Selection
Naive Bayes Classifiers
Notation
Classifier for text classification
Input: $d$ (“document”)
Output: $c$ (“class”)
Training set: $N$ documents that have each been hand-labeled with a class $(d_1, c_1), \dots, (d_N, c_N)$
🎯 Goal: to learn a classifier that is capable of mapping from a new document $d$ to its correct class $c\in C$
Type:
- Generative:
- Build a model of how a class could generate some input data
- Given an observation, return the class most likely to have generated the observation.

Provided data
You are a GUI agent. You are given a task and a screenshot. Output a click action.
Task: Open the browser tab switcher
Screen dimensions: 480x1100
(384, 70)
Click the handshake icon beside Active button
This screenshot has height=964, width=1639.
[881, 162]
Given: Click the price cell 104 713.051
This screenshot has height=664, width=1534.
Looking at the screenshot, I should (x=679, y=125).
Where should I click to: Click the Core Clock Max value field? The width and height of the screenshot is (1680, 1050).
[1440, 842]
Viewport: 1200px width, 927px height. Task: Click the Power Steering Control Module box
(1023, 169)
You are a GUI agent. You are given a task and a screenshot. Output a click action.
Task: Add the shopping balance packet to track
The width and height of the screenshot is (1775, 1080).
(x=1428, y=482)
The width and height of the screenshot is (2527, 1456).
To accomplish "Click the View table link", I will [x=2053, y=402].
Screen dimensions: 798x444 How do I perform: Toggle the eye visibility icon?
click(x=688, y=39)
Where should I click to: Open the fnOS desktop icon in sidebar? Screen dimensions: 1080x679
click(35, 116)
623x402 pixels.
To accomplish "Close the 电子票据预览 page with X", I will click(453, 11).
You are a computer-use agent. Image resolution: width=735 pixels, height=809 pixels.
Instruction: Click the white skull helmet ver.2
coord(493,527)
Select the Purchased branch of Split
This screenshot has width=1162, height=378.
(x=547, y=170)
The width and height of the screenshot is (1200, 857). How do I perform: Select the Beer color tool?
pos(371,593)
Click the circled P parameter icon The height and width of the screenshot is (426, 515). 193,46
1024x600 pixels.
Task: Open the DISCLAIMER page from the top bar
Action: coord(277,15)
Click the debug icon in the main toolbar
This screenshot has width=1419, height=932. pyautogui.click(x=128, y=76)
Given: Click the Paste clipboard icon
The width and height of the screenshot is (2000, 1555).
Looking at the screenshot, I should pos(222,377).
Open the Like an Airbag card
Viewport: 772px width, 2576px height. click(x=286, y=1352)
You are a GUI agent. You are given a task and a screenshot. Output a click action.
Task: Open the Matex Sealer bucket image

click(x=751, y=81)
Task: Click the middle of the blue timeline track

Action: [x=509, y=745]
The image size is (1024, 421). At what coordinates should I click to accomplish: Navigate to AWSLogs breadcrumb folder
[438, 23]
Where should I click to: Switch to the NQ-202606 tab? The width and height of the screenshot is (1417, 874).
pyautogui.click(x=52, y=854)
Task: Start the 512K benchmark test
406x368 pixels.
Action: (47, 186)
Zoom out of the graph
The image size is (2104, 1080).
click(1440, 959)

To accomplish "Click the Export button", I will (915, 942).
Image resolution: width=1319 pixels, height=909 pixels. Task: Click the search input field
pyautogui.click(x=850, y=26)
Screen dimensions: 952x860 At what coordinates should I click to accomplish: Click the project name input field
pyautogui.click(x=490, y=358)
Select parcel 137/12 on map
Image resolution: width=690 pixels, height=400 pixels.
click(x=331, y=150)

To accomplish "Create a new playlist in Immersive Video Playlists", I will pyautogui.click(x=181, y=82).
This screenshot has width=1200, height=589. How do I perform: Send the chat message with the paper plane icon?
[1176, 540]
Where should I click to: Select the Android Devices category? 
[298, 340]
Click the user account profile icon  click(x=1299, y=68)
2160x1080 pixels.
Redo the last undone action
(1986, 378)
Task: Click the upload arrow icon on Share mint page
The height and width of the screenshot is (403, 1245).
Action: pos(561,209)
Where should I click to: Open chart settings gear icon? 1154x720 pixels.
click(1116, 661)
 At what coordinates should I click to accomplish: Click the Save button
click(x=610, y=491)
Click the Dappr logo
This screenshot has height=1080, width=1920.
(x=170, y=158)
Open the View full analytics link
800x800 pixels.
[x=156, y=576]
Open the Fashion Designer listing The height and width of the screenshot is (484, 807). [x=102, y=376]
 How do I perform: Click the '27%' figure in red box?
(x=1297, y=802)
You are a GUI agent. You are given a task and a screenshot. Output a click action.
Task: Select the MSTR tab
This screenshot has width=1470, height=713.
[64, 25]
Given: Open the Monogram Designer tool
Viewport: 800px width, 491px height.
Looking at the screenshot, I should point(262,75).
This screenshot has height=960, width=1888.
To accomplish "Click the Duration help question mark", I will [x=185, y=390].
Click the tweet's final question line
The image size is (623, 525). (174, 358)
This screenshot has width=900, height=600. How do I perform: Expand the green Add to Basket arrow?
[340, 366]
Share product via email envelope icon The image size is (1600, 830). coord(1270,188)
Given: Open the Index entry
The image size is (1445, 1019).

Things to do
**a.** Answer these from the Naive Bayes notes:
(i) What does the classifier take as its input?
(ii) How were the N training documents labeled?
(iii) Given an observation, what does a generative classifier return?
**b.** In the entries, begin at the line that has "Given: Click the price cell 104 713.051" and stop after the line that has "Viewport: 772px width, 2576px". Write those lines out again with "icon" changed to "symbol" throughout, leaving everything else the same.

Results in order
**a.**
(i) A document, d.
(ii) Each was hand-labeled with a class.
(iii) The class most likely to have generated the observation.

**b.**
Given: Click the price cell 104 713.051
This screenshot has height=664, width=1534.
Looking at the screenshot, I should (x=679, y=125).
Where should I click to: Click the Core Clock Max value field? The width and height of the screenshot is (1680, 1050).
[1440, 842]
Viewport: 1200px width, 927px height. Task: Click the Power Steering Control Module box
(1023, 169)
You are a GUI agent. You are given a task and a screenshot. Output a click action.
Task: Add the shopping balance packet to track
The width and height of the screenshot is (1775, 1080).
(x=1428, y=482)
The width and height of the screenshot is (2527, 1456).
To accomplish "Click the View table link", I will [x=2053, y=402].
Screen dimensions: 798x444 How do I perform: Toggle the eye visibility symbol?
click(x=688, y=39)
Where should I click to: Open the fnOS desktop symbol in sidebar? Screen dimensions: 1080x679
click(35, 116)
623x402 pixels.
To accomplish "Close the 电子票据预览 page with X", I will click(453, 11).
You are a computer-use agent. Image resolution: width=735 pixels, height=809 pixels.
Instruction: Click the white skull helmet ver.2
coord(493,527)
Select the Purchased branch of Split
This screenshot has width=1162, height=378.
(x=547, y=170)
The width and height of the screenshot is (1200, 857). How do I perform: Select the Beer color tool?
pos(371,593)
Click the circled P parameter symbol The height and width of the screenshot is (426, 515). 193,46
1024x600 pixels.
Task: Open the DISCLAIMER page from the top bar
Action: coord(277,15)
Click the debug symbol in the main toolbar
This screenshot has width=1419, height=932. pyautogui.click(x=128, y=76)
Given: Click the Paste clipboard symbol
The width and height of the screenshot is (2000, 1555).
Looking at the screenshot, I should pos(222,377).
Open the Like an Airbag card
Viewport: 772px width, 2576px height. click(x=286, y=1352)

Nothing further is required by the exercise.